*Goal of the exercise*: Convert the stretch from the start of the rows through the line containing "Image resolution: width=1851" into a Markdown table with the columns "No." and "Line", numbering each row and omitting blank lines.

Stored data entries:

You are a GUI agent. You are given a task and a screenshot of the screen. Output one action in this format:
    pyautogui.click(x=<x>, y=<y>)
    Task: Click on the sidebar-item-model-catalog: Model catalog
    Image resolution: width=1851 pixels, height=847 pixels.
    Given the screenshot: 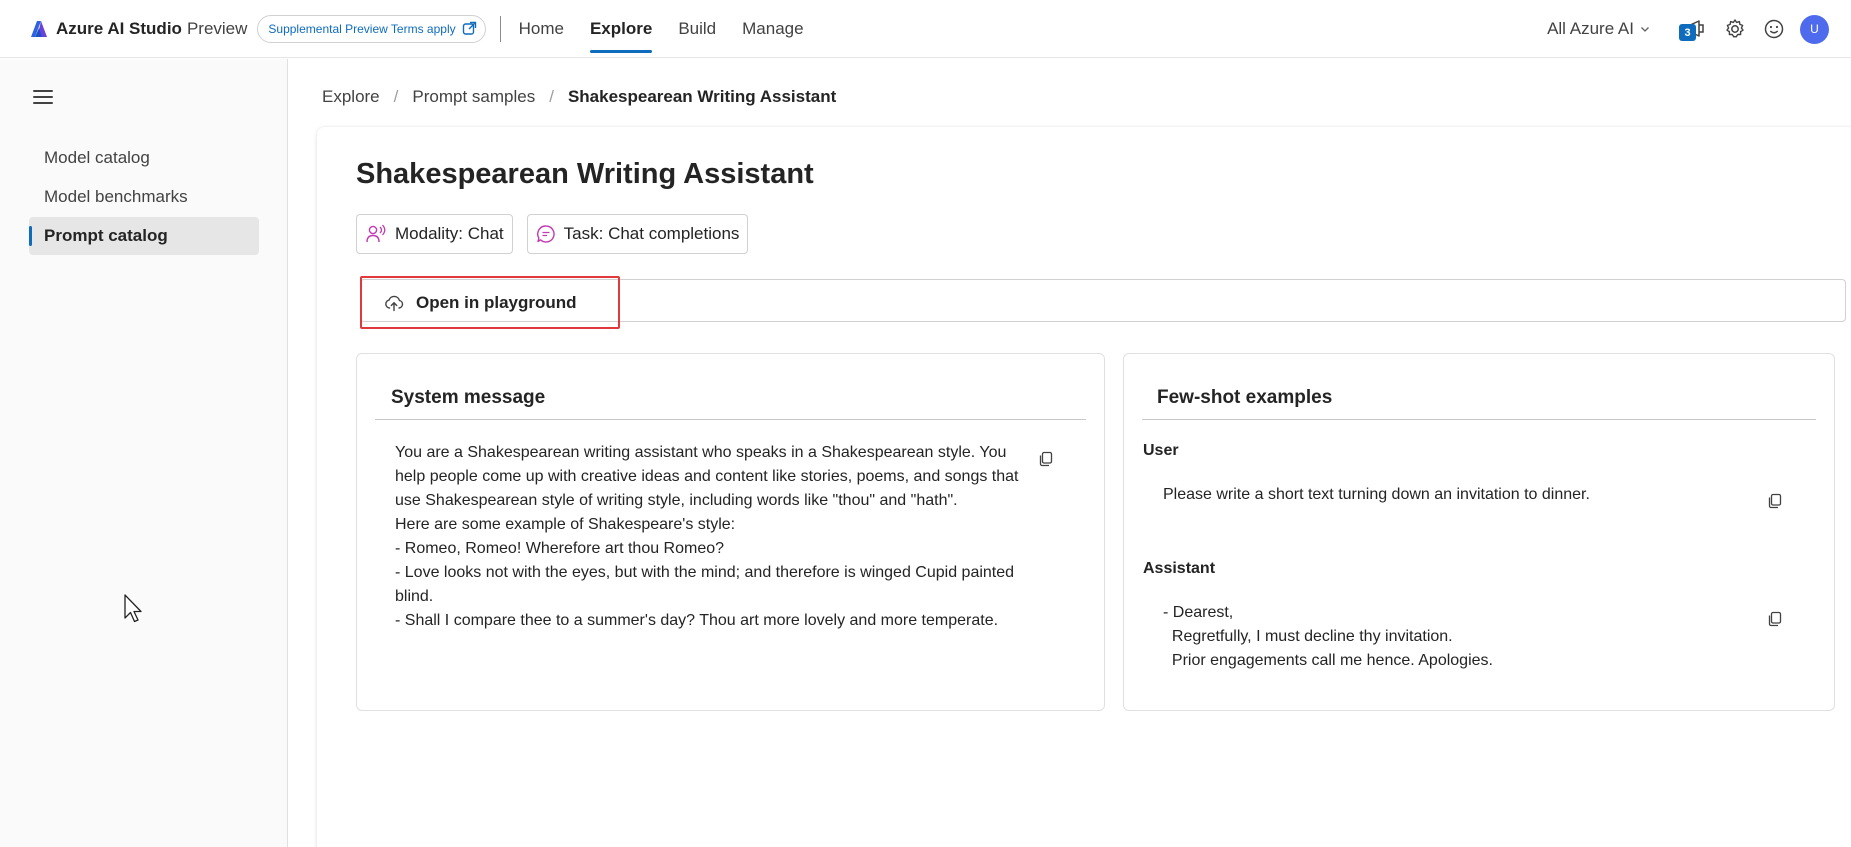 What is the action you would take?
    pyautogui.click(x=144, y=158)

*Answer for the task*:
| No. | Line |
|---|---|
| 1 | You are a GUI agent. You are given a task and a screenshot of the screen. Output one action in this format: |
| 2 |     pyautogui.click(x=<x>, y=<y>) |
| 3 |     Task: Click on the sidebar-item-model-catalog: Model catalog |
| 4 |     Image resolution: width=1851 pixels, height=847 pixels. |